November 25, 2008
"To some extent, Citigroup’s fortunes have declined as the storm in the broader financial industry has grown angrier.
Many analysts argue that the globe-spanning conglomerate, largely built by Sanford I. Weill, had never really worked as a cohesive unit. Different divisions have consistently battled, and promised synergies between units have rarely emerged."
[See my December 13, 2005 post: "Does synergy scale?]
" 'They never spent the time, the money or the energy to integrate all of the businesses,' said Meredith Whitney, analyst at Oppenheimer. 'And so the credit card business speaks Mandarin while the mortgage business speaks Cantonese. It’s not a functional family. And because it’s not a functional family, it’s extraordinarily expensive to operate all the separate businesses, and you don’t get any of the advantages.'
Many of these problems were masked during the credit boom this decade. But with the financial crisis in full swing, the bank’s failure to unite its empire has become more exposed than ever.

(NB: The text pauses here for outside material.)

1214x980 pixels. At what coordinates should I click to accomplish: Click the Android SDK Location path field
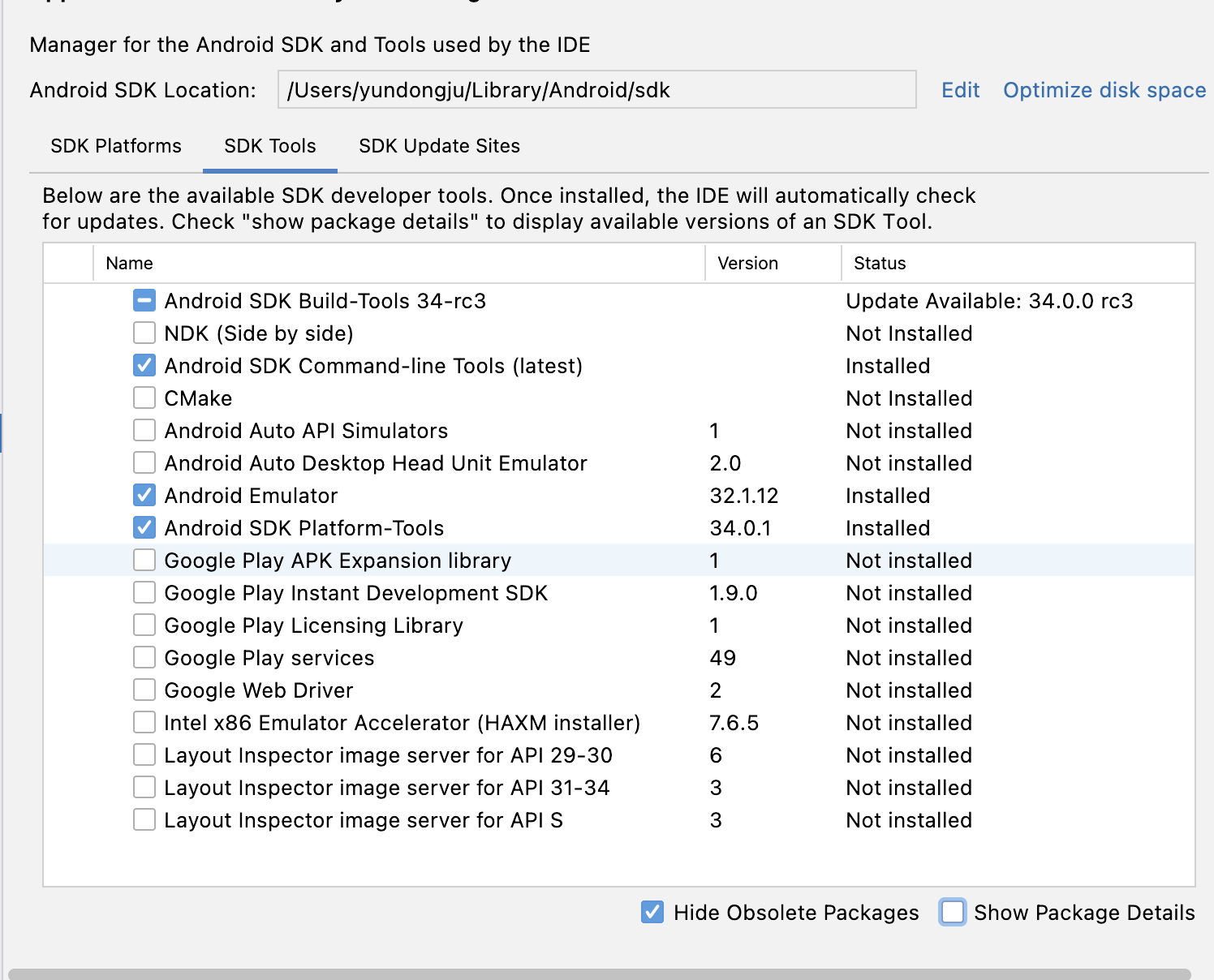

'A lot of the issues facing Citigroup are not new issues, they have simply grown greater in severity,' said Michael Mayo, an analyst at Deutsche Bank."

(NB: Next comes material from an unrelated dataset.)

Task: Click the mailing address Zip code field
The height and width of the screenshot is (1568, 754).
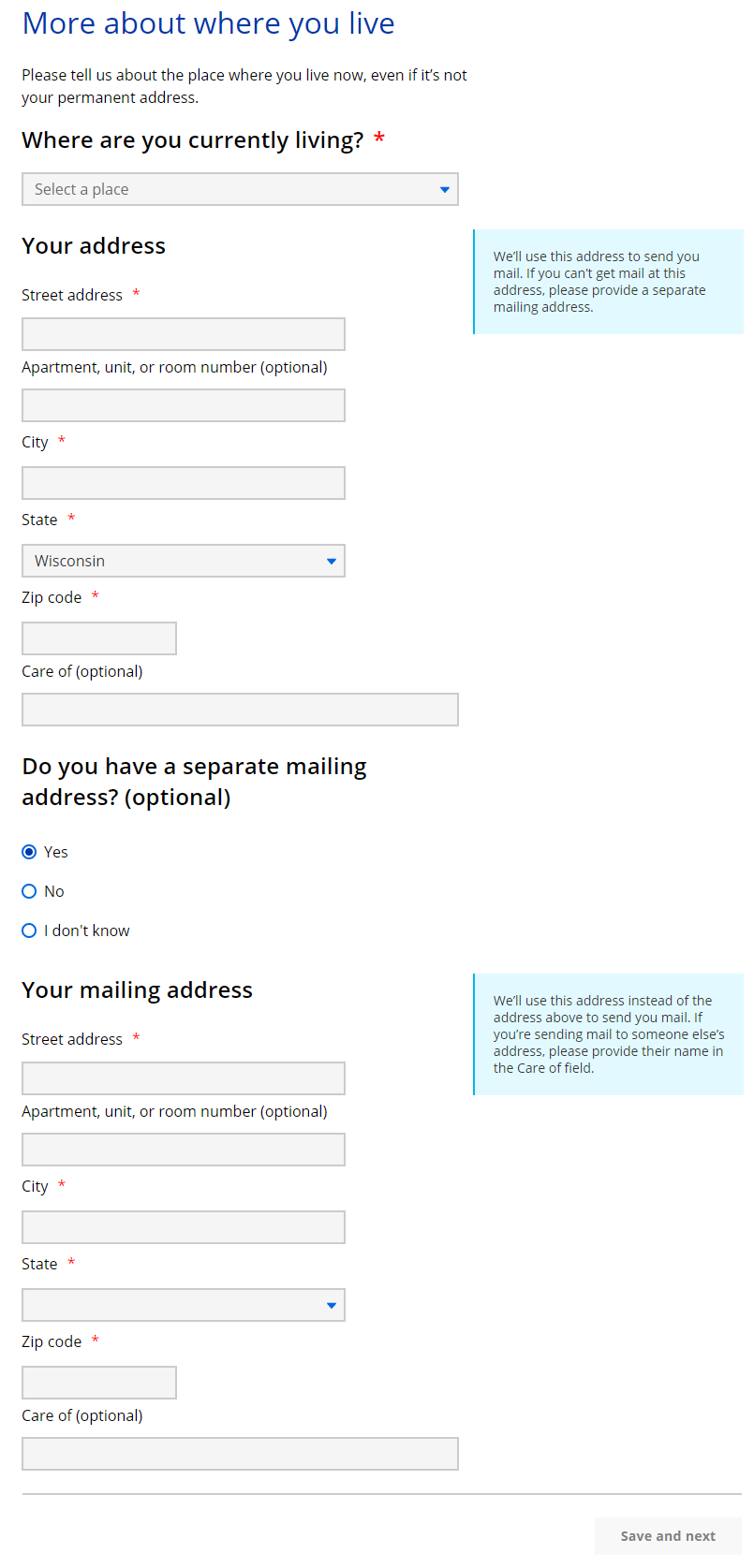Action: (x=99, y=1383)
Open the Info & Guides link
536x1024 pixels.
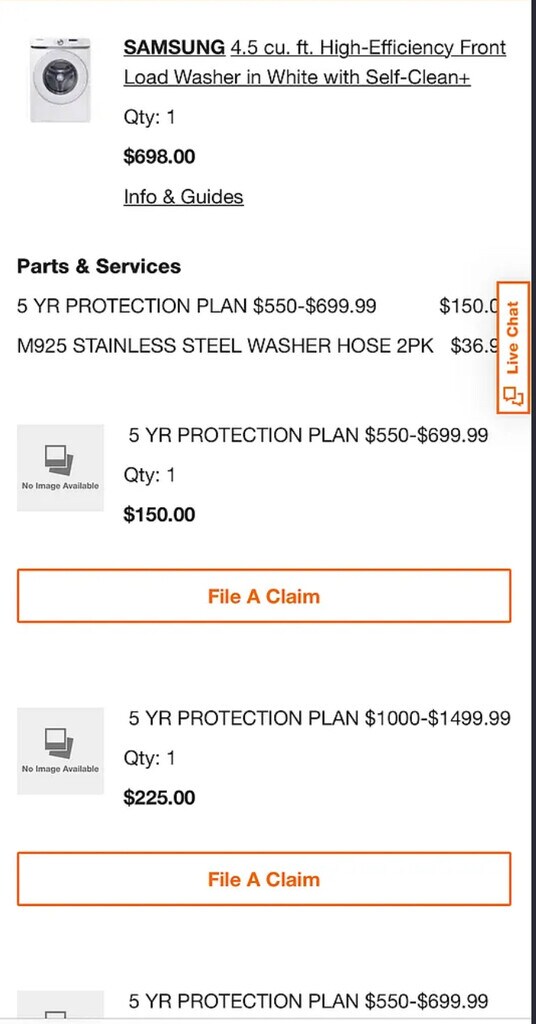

Definitely not new issues.
Here’s what Bigger Isn’t Always Better said in Chapter One about Citi in 2006:
Citigroup fueled its ascendancy to the position of the world's largest bank by replacing an emphasis on controls and coordination with a hyperaggressive, push-the-ethical-envelope corporate culture.
Known by some Wall Street analysts as the bankers with claws and fangs, Citi's executives are now working overtime to repair the damage to its reputation caused by money-laundering scandals in Japan, questionable bond-market trading practices in London, and allegations of conflicts of interest during the tech-stock boom and bust.
Now facing a regulatory environment less tolerant of the behaviors that once drove Citi when it was one of Enron's top banking partners, this mega-institution may have reached the limits of aggression-driven expansion. Citigroup … set challenging profit-expansion goals, but failed to put in place a strong framework to guide how they were to be met.